Las vidrieras de los negocios para estas épocas siempre me llenaron de asombro: una compulsión de compra que poca relación guarda con lo que los católicos conmemoran, una ambientación del hemisferio norte cuasi-surrealista, y una jugueterías listas para cumplir con sus funciones de soporte técnico de nuestra cultura: tentar a los niños para que los padres se endeuden para satisfacer sus demandas; golpear duramente la autoestima de los niños pobres que considerarán según el saber popular aceptado que no han sido lo suficientemente buenos durante el año para merecer un buen regalo, que si te portás bien Papá Noel te trae; y convencer a las niñas de que su destino en esta vida es el de ser lindas, buenas y hacendosas.

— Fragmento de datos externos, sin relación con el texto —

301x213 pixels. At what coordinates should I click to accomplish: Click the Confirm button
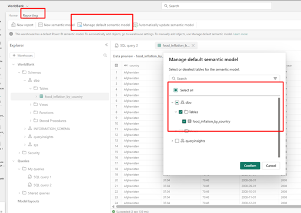250,166
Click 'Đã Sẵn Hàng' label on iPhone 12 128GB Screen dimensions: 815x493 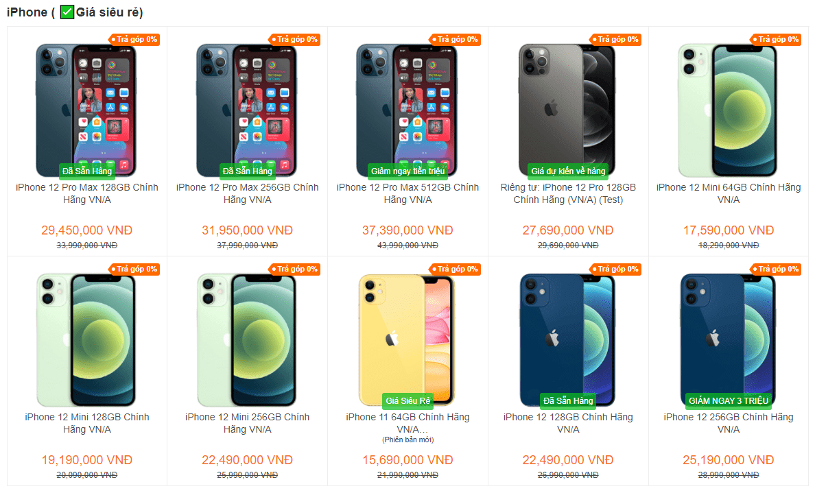click(x=568, y=400)
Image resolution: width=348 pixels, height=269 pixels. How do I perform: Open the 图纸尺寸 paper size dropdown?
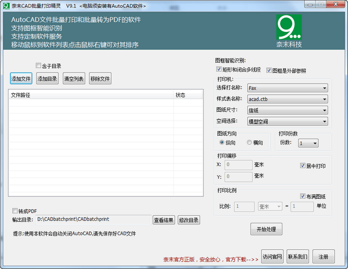(x=287, y=110)
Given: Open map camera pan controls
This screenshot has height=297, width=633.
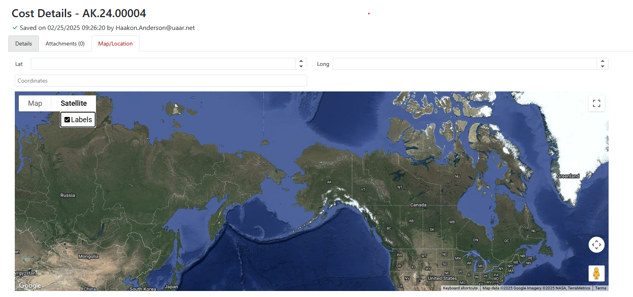Looking at the screenshot, I should pos(596,245).
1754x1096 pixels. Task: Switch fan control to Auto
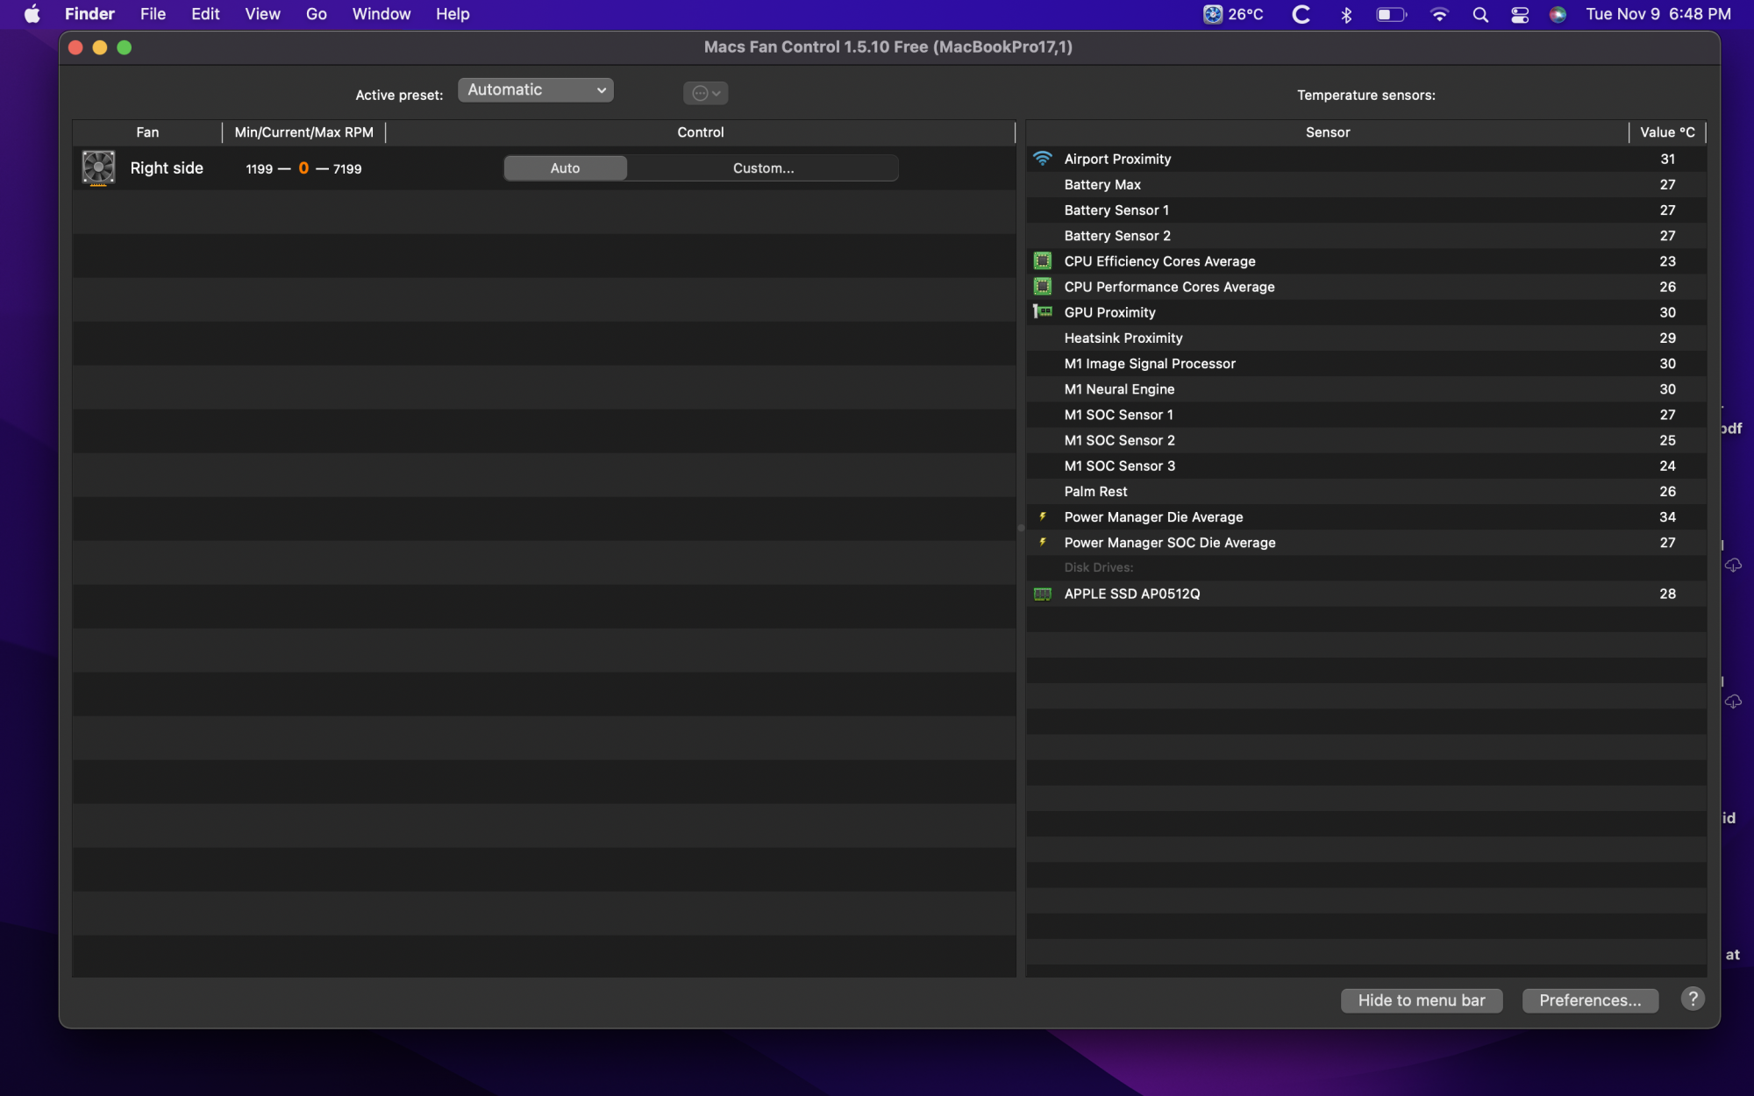coord(565,168)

La vidriera está dividida. Una parte, muestra todo el espectro de colores del universo, junto con todas las posibles inclinaciones de un ser humano: la de los varones.
Superhéroes intrépidos y audaces, juegos de ingenio, aviones para volar, camiones para transportar, trenes. Microscopios para investigar, herramientas para hacer cosas perdurables en una carpintería o herrería, naves espaciales para intentar imaginar otros mundos.
Autos veloces con los que tal vez algún niño sueñe escapar, instrumentos musicales para crear…
Dinosaurios de madera para armar, esqueletos varios también para armar e ir aprendiendo de paso como está formado nuestro cuerpo.
Pelotas, raquetas, patinetas, para ir aprendiendo a usar ese cuerpo para disfrutar…
La otra parte tiene muchos menos colores. No sale del rosa, el lila y los brillitos por aquí y por allá. La de las mujeres.
Heroínas lánguidas y descremadas, que se ven incómodas en ropitas apretadas y tacos altos. Con caritas de nada…
Un solo auto: rosa, que es el color preferido por decreto por las féminas desde la concepción en el seno materno. Ningún otro medio de transporte.
Nada que induzca a la investigación. Utensilios –ya no herramientas- para producir cosas que se autodestruirán en segundos: limpieza de la casa, cocina, planchado…
Muchos cosméticos y disfraces de princesa, cosa de que ni se les ocurra soñar con otros mundos.
Patines, tutús de tules etéreos, aros de hula-hula, sogas para salto, disfraces de bailarina árabe o de bailaora española: elementos que enseñan a fuego cómo debe una mujer usar su cuerpo. Los movimientos que tiene permitidos, los que no.
Para crear, a lo sumo una flauta o un set de bordado, o de pintura en tela. Algún jueguito para armar collares para estar más bella también.
Una compañera de trabajo comentaba emocionada hace unos días, que su hija había escrito la dichosa carta pidiendo un traje de princesa. Le sugerí –aunque sé que no le gustó- que en vez de sacarlo en cuotas, le cuente que las monarquías están en decadencia.